* [Task]:
Scan the material that follows. Copy every line containing the word "height".
►
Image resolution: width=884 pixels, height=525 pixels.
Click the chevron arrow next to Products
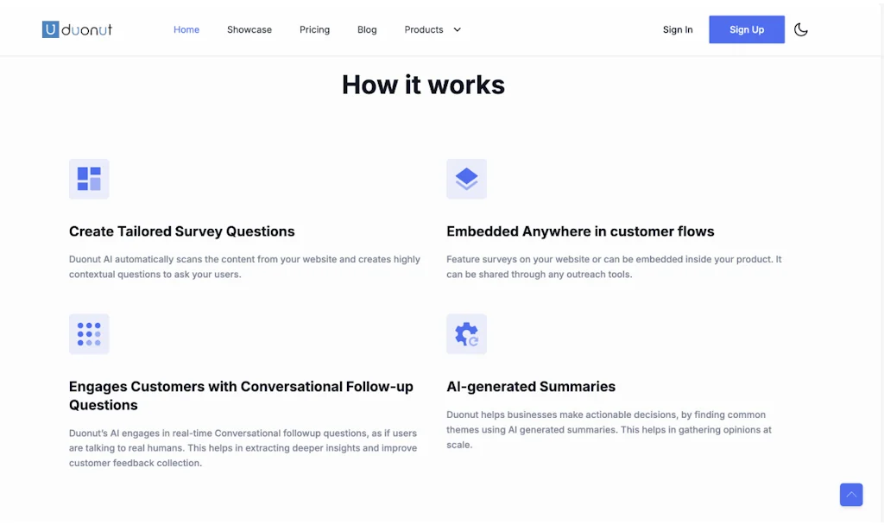click(x=455, y=29)
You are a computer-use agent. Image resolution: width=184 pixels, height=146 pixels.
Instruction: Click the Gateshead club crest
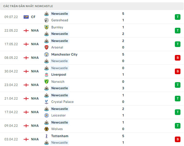click(x=47, y=20)
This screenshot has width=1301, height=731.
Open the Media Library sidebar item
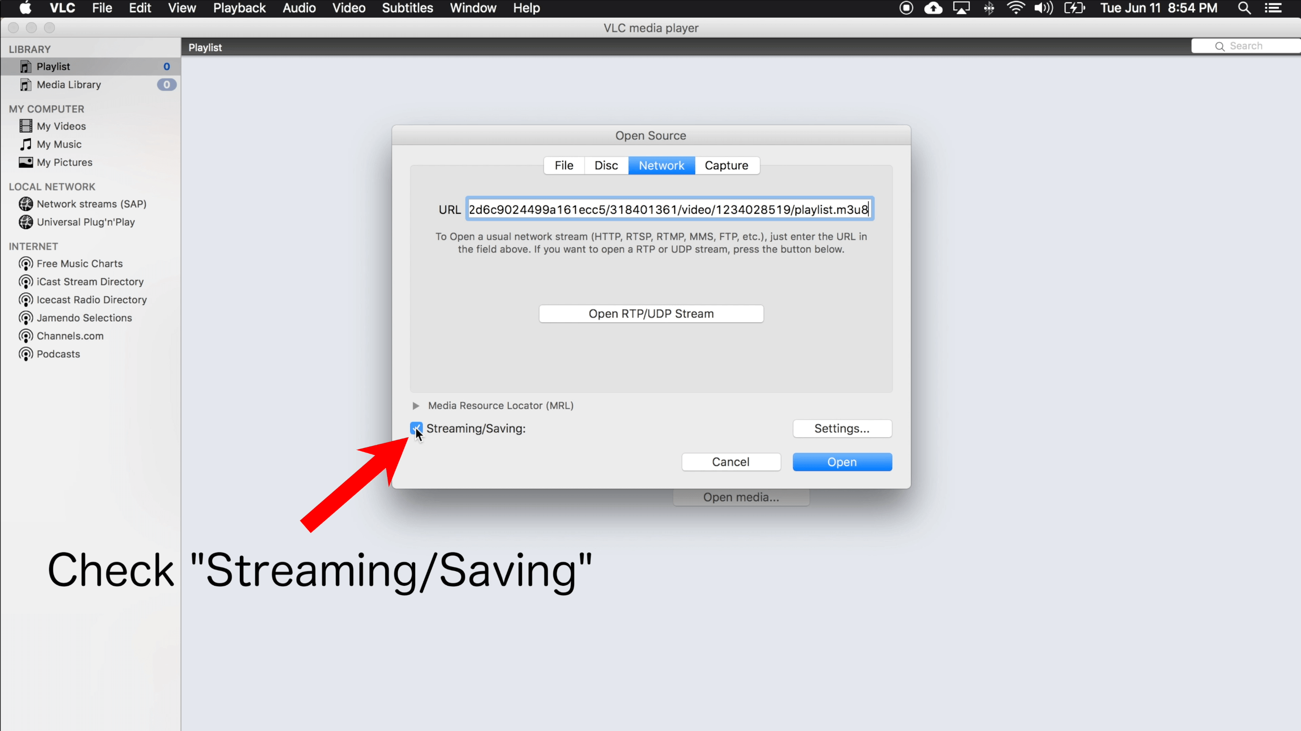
◄
* [Task solution]:
Image resolution: width=884 pixels, height=525 pixels.
You are a computer-use agent. Image resolution: width=184 pixels, height=146 pixels.
This screenshot has width=1301, height=731.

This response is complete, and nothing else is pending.